The first part of the riddle reveals that the answer could only be
America. The remainder gives the contours of a paradox that vexes
policymakers year in and year out. Welcome to health care, American-
style....
To carry the health care debate on its next lap, America first needs
a clear, well-informed, and well-reasoned analysis of the apparent
paradox of its health care system. And it needs an agenda for reform
that respects the wonders that modern medicine has developed and the
creative market processes that deliver them.
Cannon and Tanner offer proposals that would further tap the power of
markets to make health care more valuable and more affordable. That
makes Healthy Competition essential reading."
--George P. Shultz, Former Secretary of State
"Surprisingly readable, extraordinarily comprehensive, highly
persuasive. Read how the key to improving health care in the United
States is to convert the patient from a ward of the state to an
independent, self-interested customer."
--Milton Friedman, Nobel Laureate in Economics
"Health care costs and insurance premiums are rapidly increasing,
making both insured and uninsured consumers worse off...[P]
olicymakers are again confronting the fact that change is desperately
needed. The direction of that change, however, is anything but
settled. Does the solution lie in private markets, greater government
involvement, or some combination of the two?
Healthy Competition is a timely and important contribution to this
debate. The authors argue passionately that markets are the best
available vehicle for reforming the health care system. In general,
their philosophy is that reform should increase the number of
decisions made by patients and decrease the number of decisions made
by government officials."
--Deborah Haas-Wilson, Smith College, in New England Journal of Me...

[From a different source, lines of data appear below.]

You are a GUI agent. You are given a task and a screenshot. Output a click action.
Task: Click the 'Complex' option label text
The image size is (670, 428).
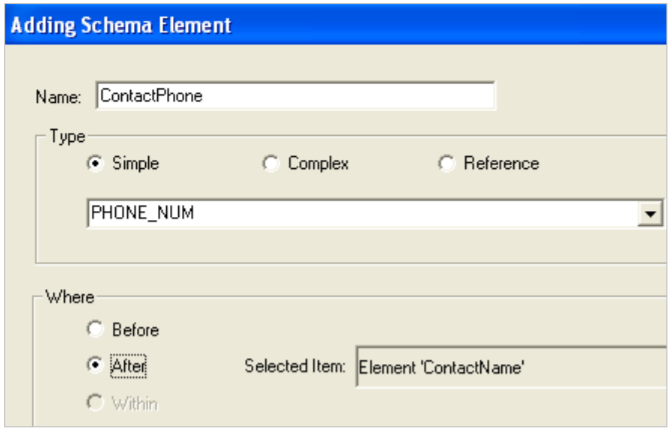pyautogui.click(x=318, y=164)
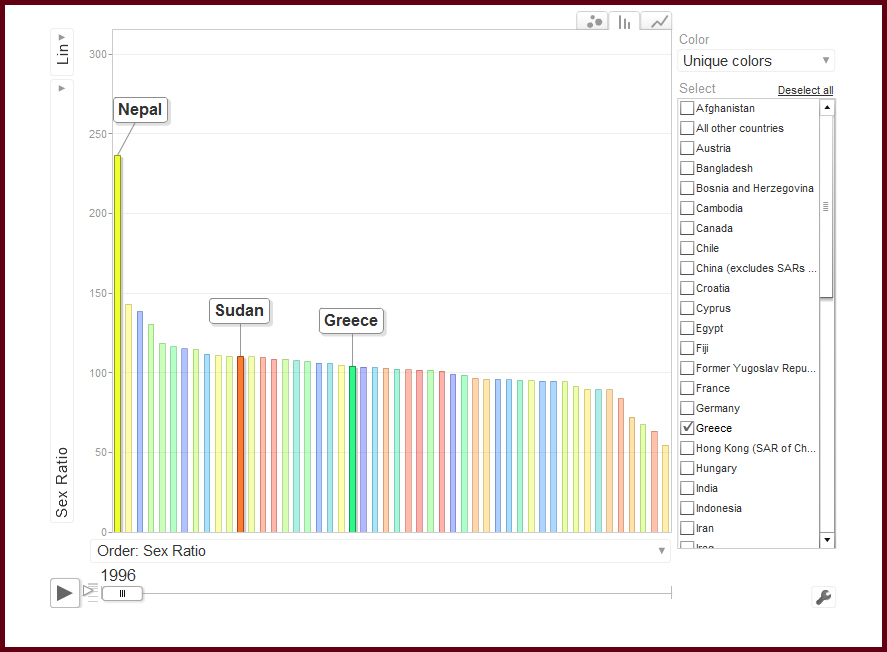Enable the Afghanistan checkbox

[686, 108]
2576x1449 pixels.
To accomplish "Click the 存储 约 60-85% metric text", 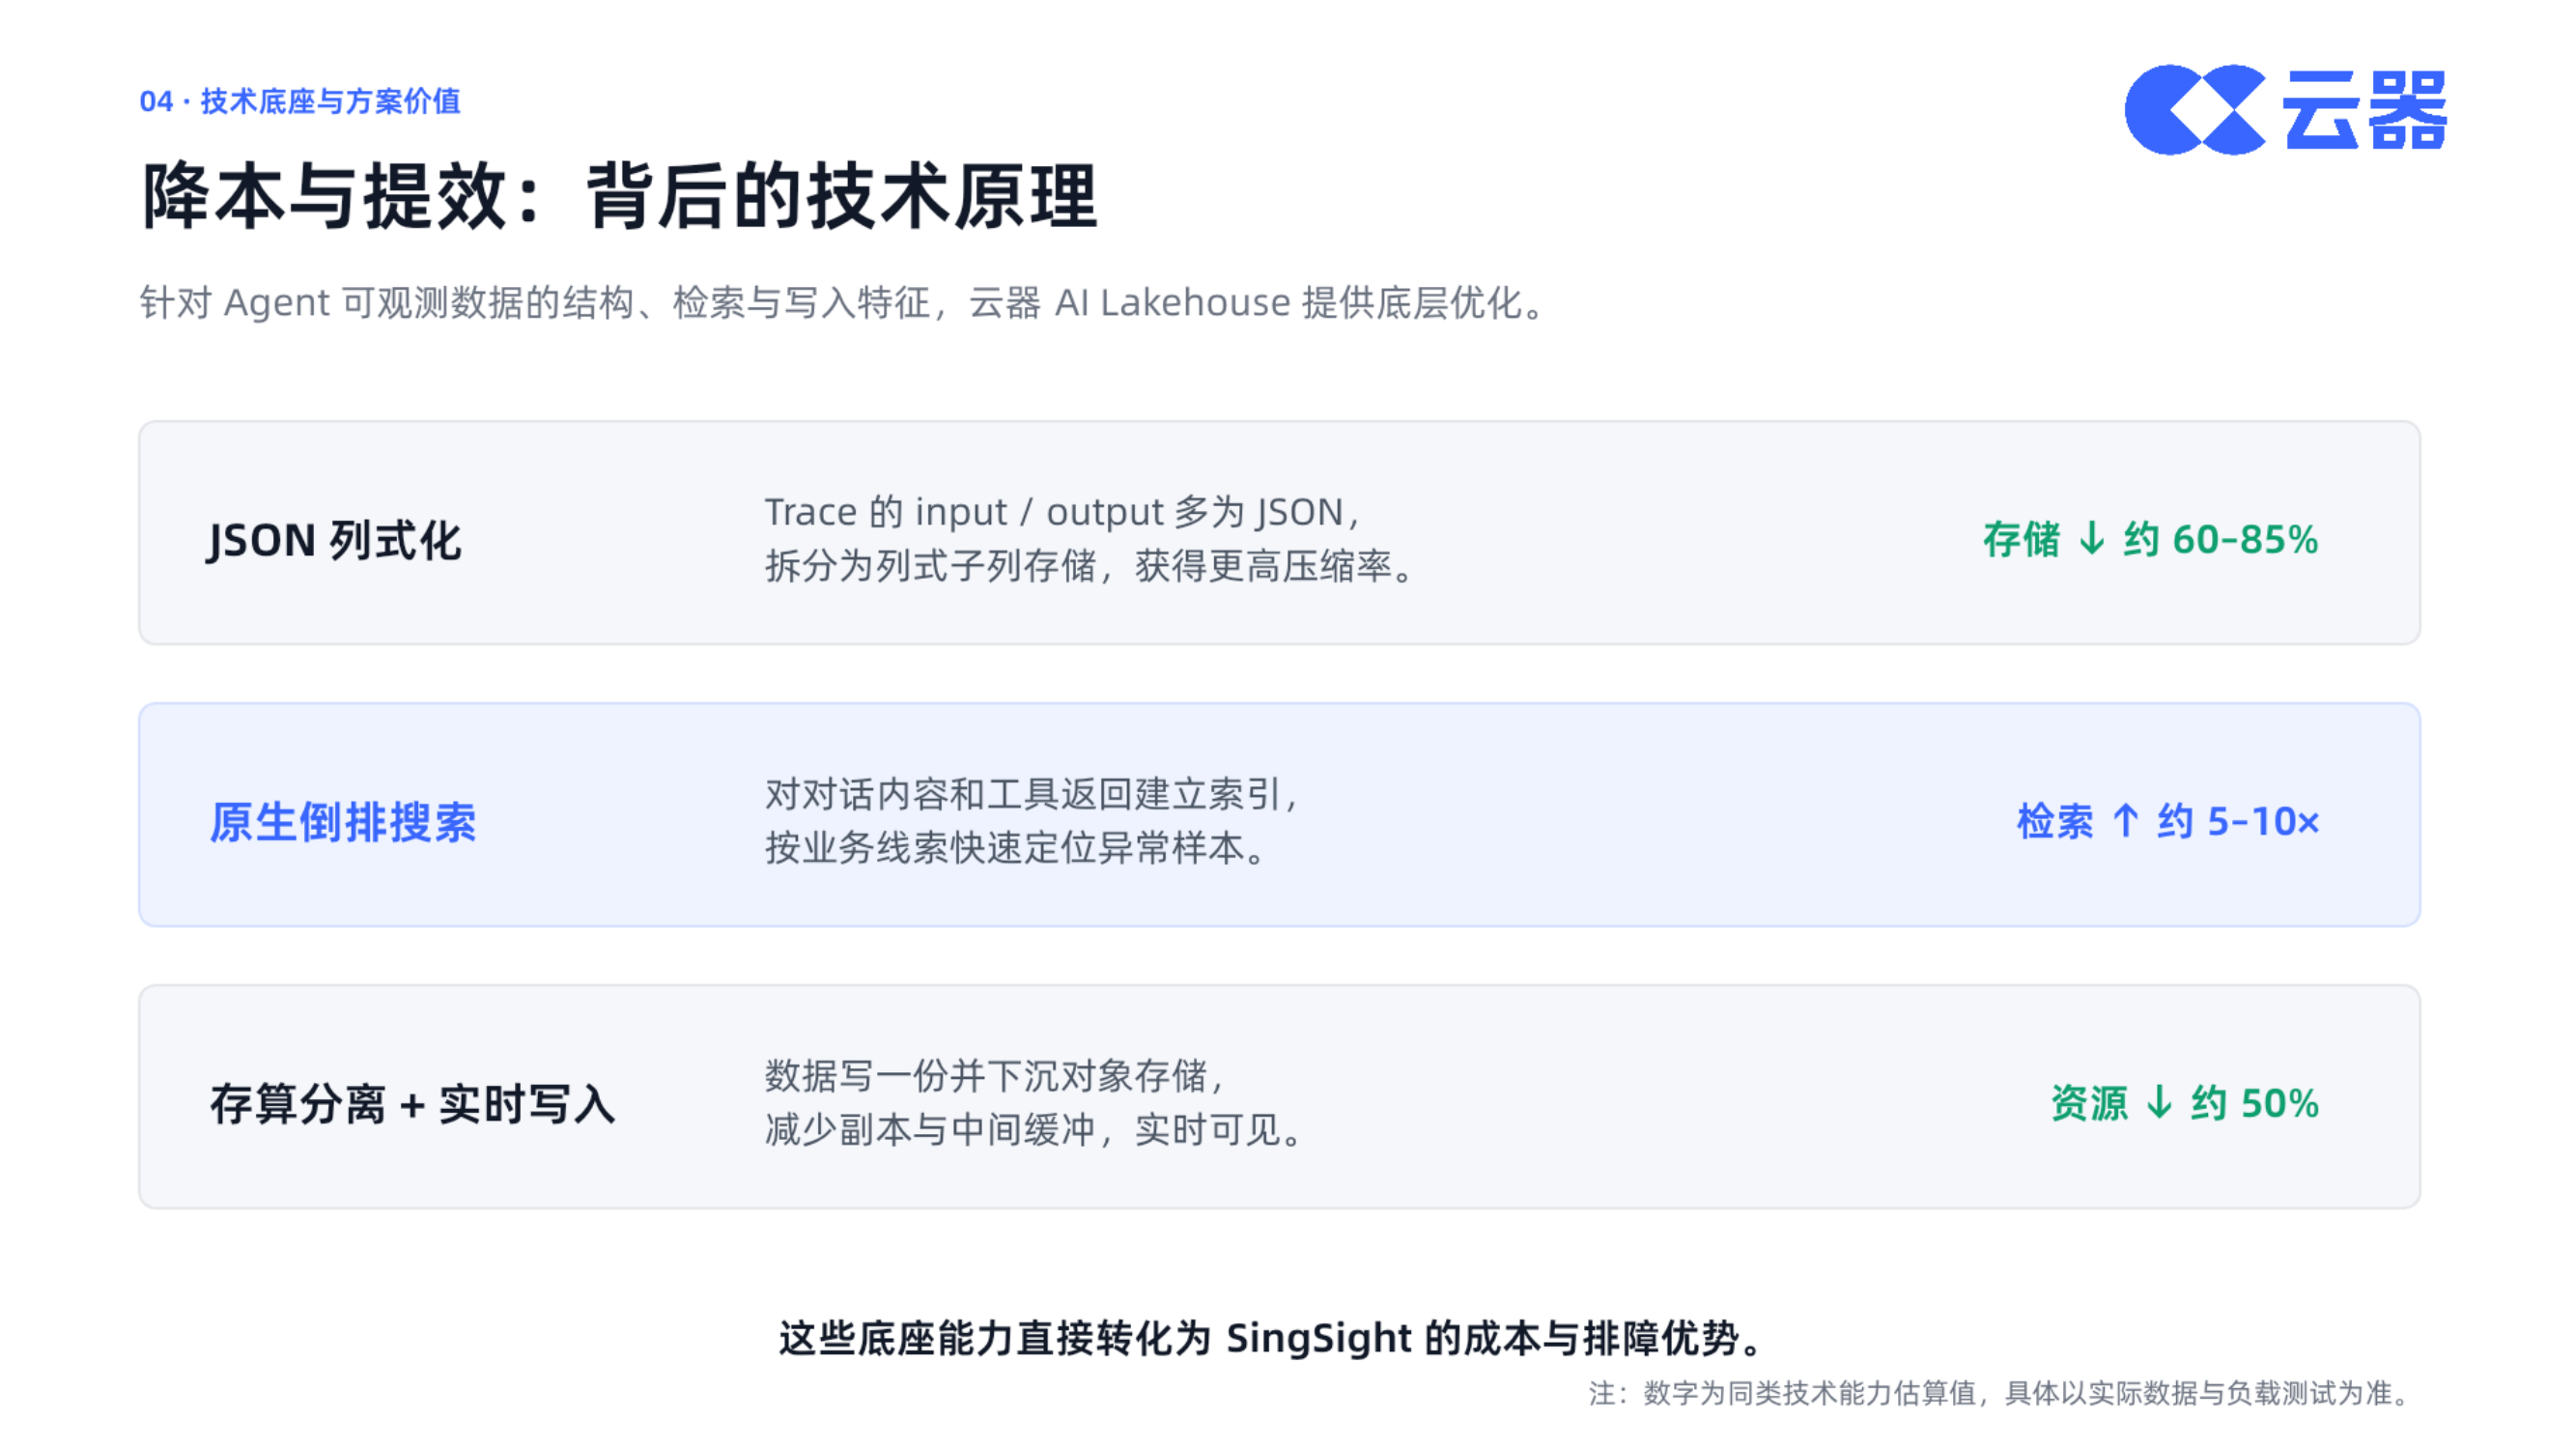I will click(x=2151, y=540).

"Healthy Competition…is a valuable challenge to the health policy
community to take health policy debates to a moral plane where
consumer welfare and individual freedom are given more than just lip
service."
--Clark Havighurst, Duke University School of Law, in Health Affairs
"[Healthy Competition] should be read by anyone who wants to
understand the free-market health care movement and the challenge it
poses to liberal orthodoxy in health policy."
--Professor Timothy Stoltzfus Jost, Health Economics, Policy and Law
"In Healthy Competition, Michael F. Cannon and Michael D. Tanner
provide a concise and highly readable summary of the evidence
refuting the case against market competition in health care. Cannon
and Tanner... provide a valuable service by accumulating the evidence
that demonstrates that although health care is not the "same" as
personal computers or household appliances, it is not so "different"
that market forces cannot work to consumers' benefit."
--Robert L. Ohsfeldt, Texas A&M Health Science Center, The
Independent Review
"By restoring free market dynamics to the healthcare system, the
authors propose to cure many of the ills that plague it. This book
should prove to be an invaluable resource for anyone looking for a
concise exposition and analysis of what is wrong with our health care
system and interesting ways to repair it.
There is valuable information on almost every page of this well-
researched study. Even if the reader disagrees with some of the
suggested solutions, this is a fact-packed read that will provide
reference material for quite some time to come."